### Task objective
Below this sentence is a listing; return exactly its lines from the one with "You are a GUI" to the one with "Terms of Use (427, 2379)", both kept, and nothing more.

### Data
------------------------------
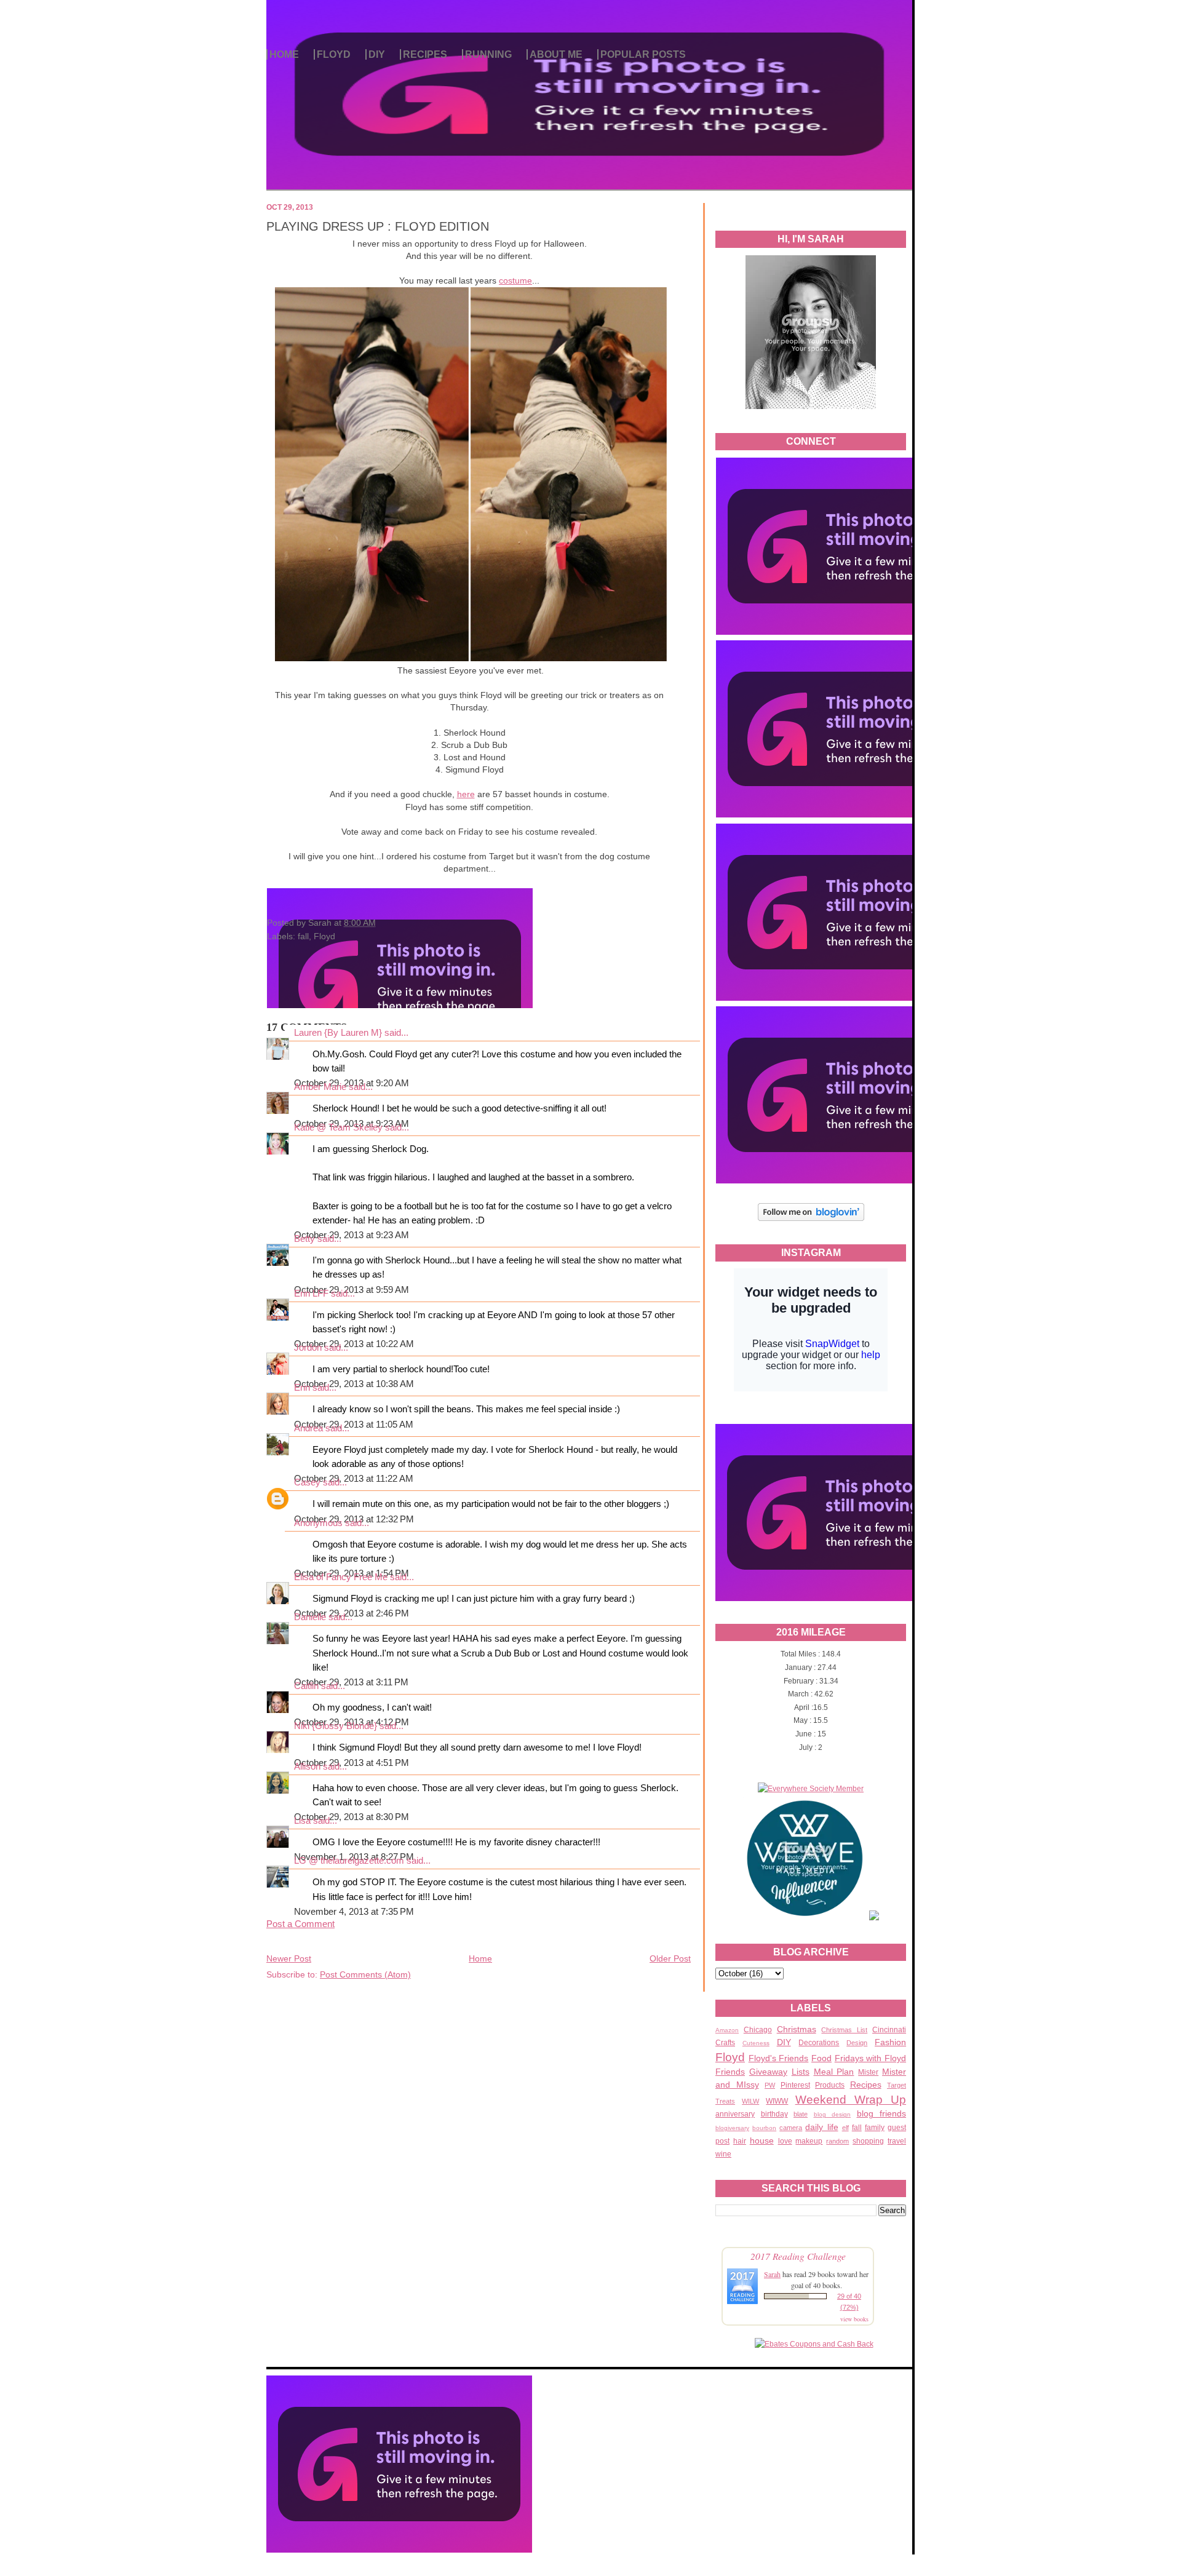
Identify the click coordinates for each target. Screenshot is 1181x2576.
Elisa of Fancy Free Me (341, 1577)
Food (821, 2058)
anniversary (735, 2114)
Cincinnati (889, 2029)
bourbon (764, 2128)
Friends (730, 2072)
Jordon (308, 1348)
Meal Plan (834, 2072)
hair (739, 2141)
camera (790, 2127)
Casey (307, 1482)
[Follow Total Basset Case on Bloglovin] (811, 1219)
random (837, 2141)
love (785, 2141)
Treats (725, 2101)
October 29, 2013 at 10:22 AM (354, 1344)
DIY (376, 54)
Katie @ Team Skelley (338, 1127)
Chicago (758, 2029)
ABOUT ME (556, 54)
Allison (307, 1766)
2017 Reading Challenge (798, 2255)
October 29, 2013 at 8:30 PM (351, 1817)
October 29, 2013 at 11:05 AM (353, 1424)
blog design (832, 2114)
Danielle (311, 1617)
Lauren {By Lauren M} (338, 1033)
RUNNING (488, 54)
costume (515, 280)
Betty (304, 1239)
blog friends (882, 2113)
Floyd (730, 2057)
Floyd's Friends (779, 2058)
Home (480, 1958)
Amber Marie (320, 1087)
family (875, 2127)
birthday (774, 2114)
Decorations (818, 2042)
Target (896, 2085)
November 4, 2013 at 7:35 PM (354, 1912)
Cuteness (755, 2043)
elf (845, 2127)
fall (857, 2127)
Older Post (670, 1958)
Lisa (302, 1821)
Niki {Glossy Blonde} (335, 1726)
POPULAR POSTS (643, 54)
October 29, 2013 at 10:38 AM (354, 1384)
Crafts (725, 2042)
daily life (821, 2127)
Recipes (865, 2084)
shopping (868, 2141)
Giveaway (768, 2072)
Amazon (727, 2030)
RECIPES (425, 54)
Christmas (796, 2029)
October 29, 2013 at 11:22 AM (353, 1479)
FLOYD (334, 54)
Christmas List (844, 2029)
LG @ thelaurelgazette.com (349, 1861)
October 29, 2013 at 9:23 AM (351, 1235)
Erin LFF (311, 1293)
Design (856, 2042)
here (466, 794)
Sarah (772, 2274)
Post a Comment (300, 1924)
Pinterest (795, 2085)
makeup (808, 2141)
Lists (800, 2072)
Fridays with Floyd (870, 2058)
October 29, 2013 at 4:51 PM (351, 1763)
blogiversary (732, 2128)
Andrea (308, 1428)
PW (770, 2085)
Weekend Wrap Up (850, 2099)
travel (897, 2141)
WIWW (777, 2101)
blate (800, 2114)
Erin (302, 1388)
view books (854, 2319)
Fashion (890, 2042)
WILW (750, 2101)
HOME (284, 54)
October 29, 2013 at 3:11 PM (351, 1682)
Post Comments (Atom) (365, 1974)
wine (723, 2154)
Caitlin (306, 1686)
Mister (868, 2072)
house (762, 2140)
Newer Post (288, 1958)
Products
------------------------------
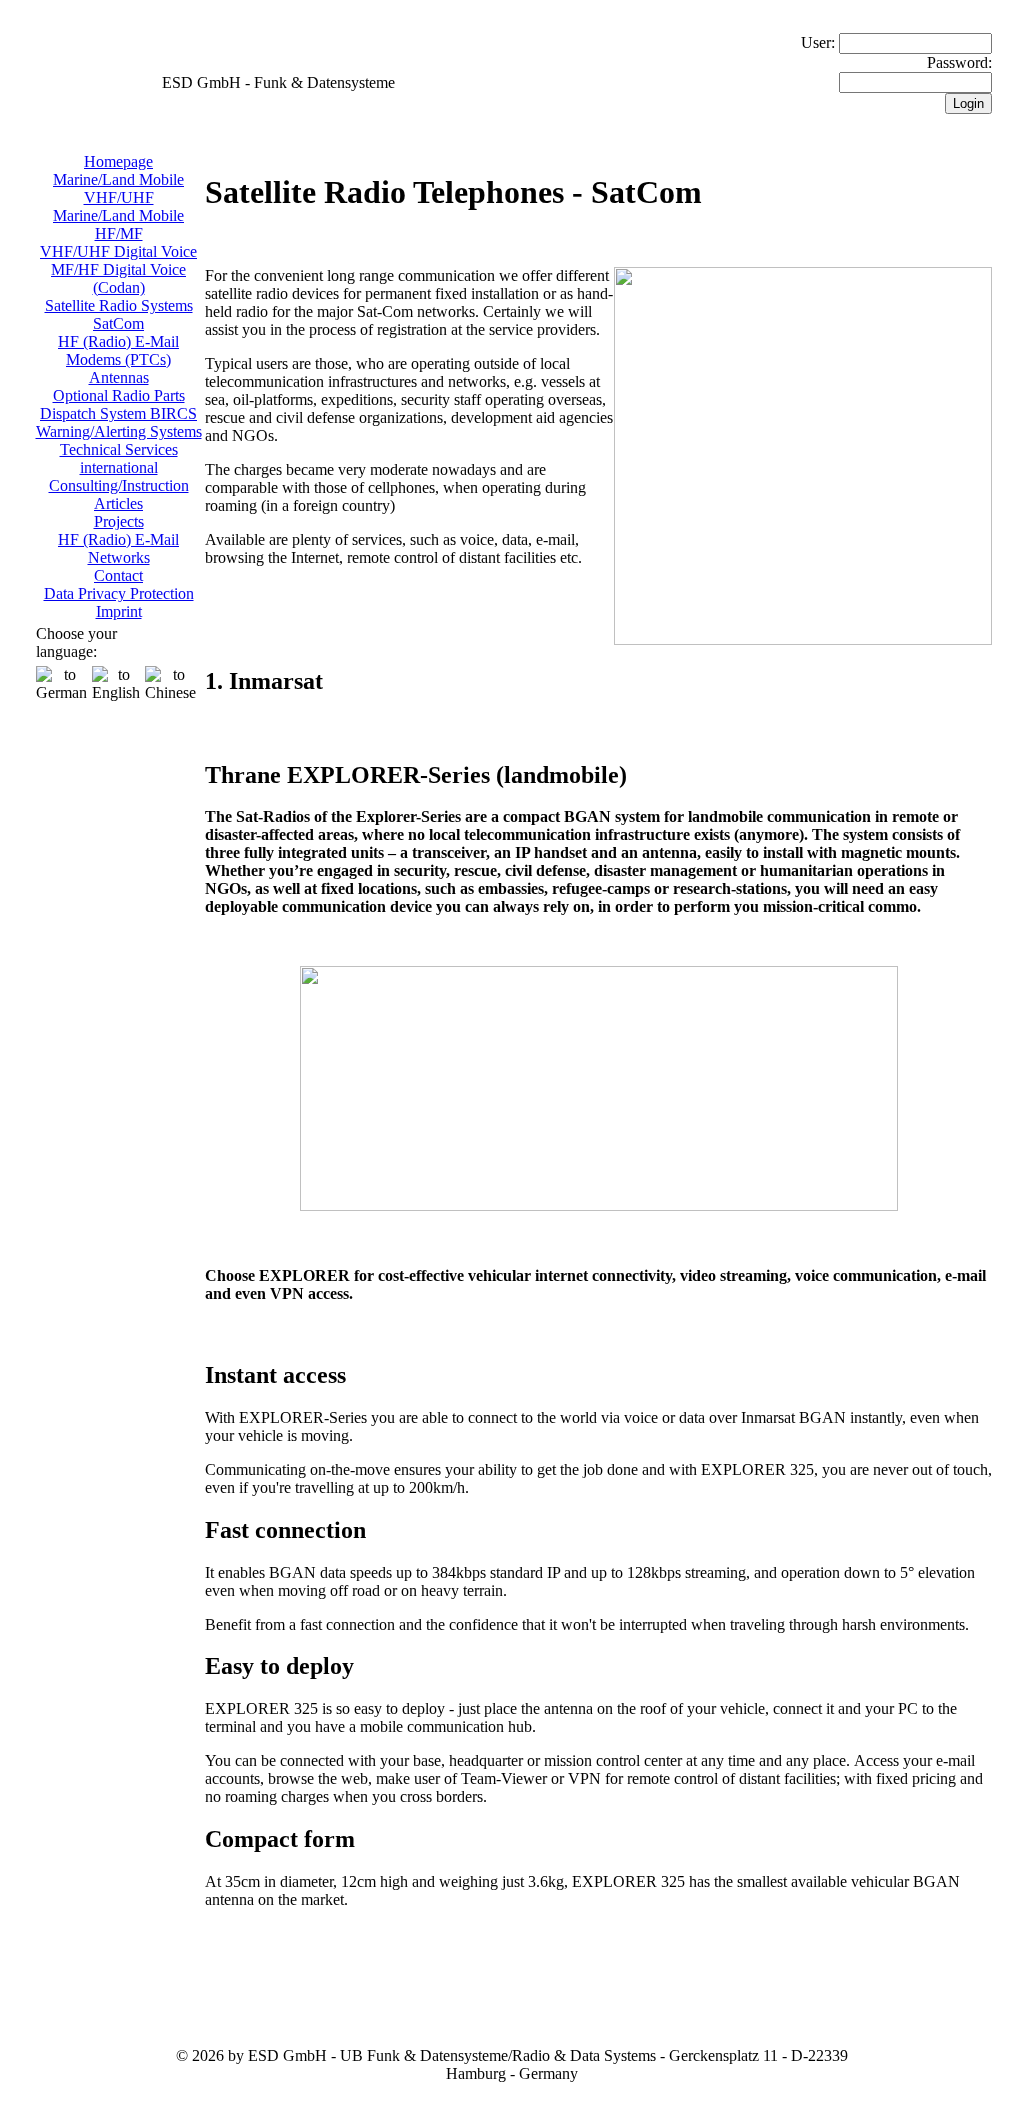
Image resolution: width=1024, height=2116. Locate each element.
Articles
------------------------------
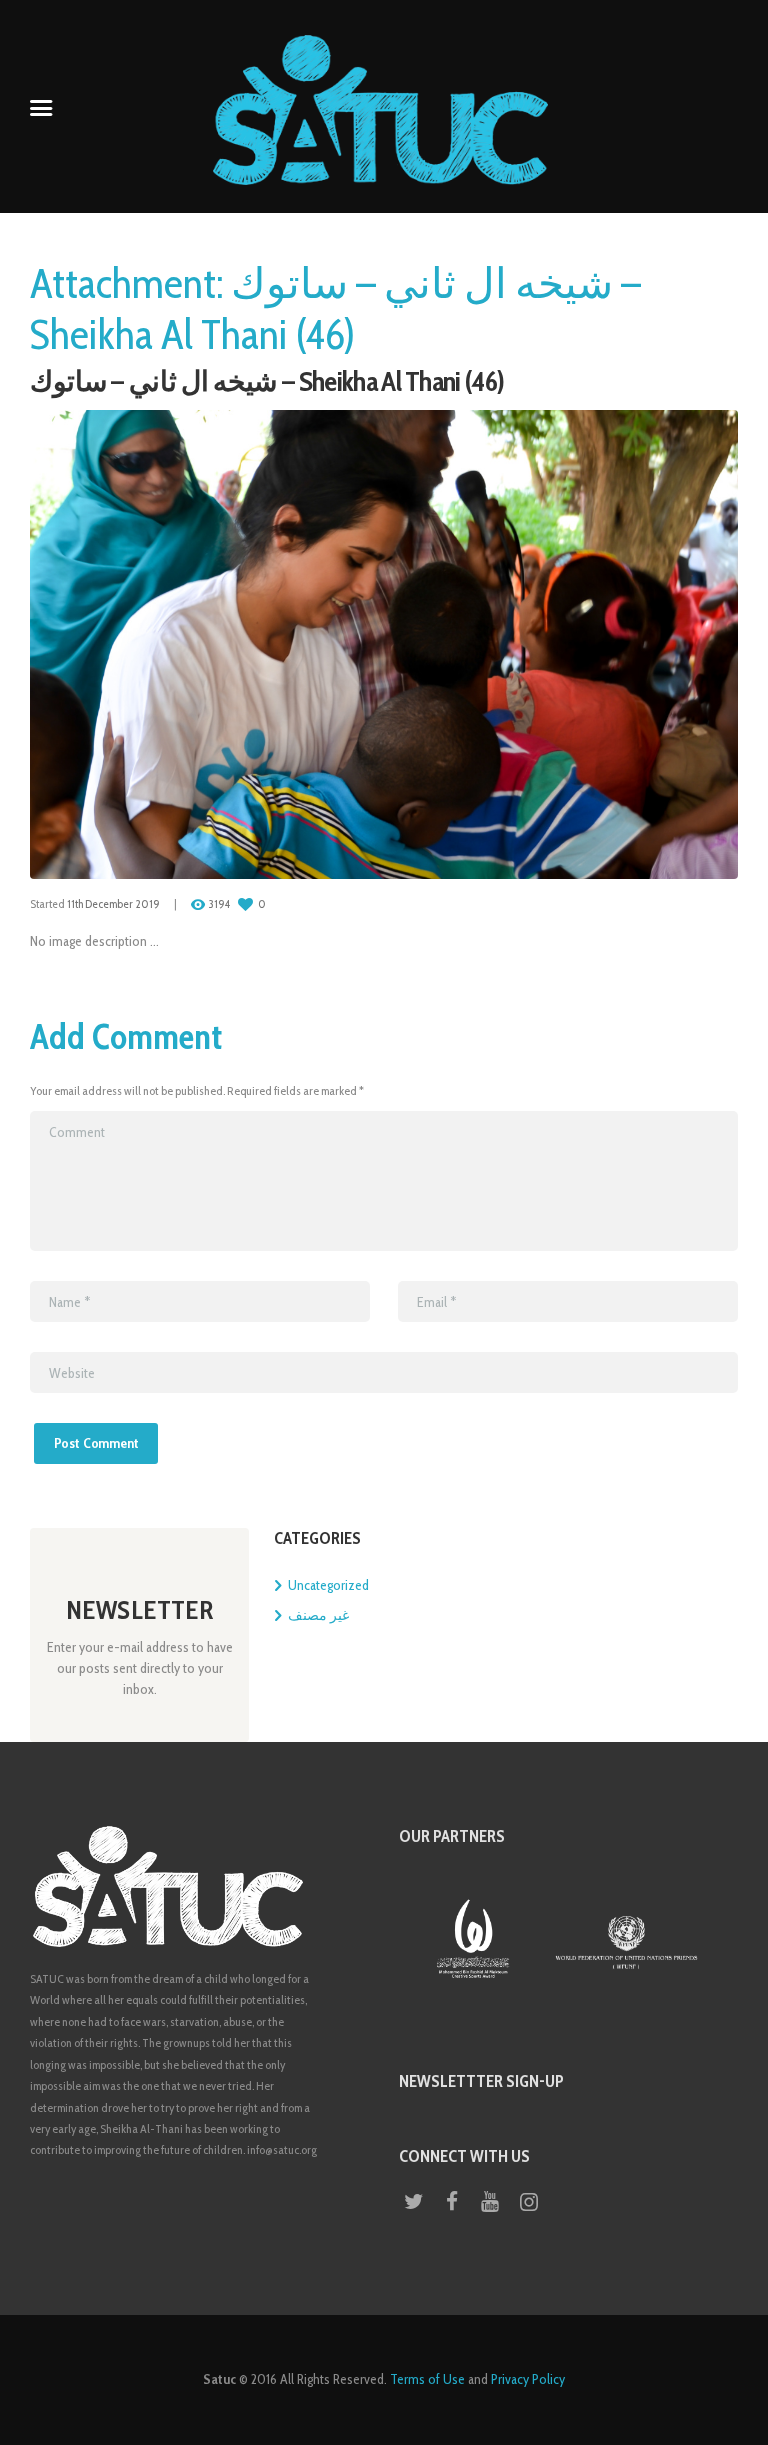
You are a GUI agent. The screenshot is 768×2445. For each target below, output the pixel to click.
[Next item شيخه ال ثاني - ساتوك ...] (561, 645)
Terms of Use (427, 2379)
------------------------------
### Solution to this task
You are a GUI agent. The screenshot is 768×2445. For each target below, output the pixel to click.
[Next item شيخه ال ثاني - ساتوك ...] (561, 645)
Terms of Use (427, 2379)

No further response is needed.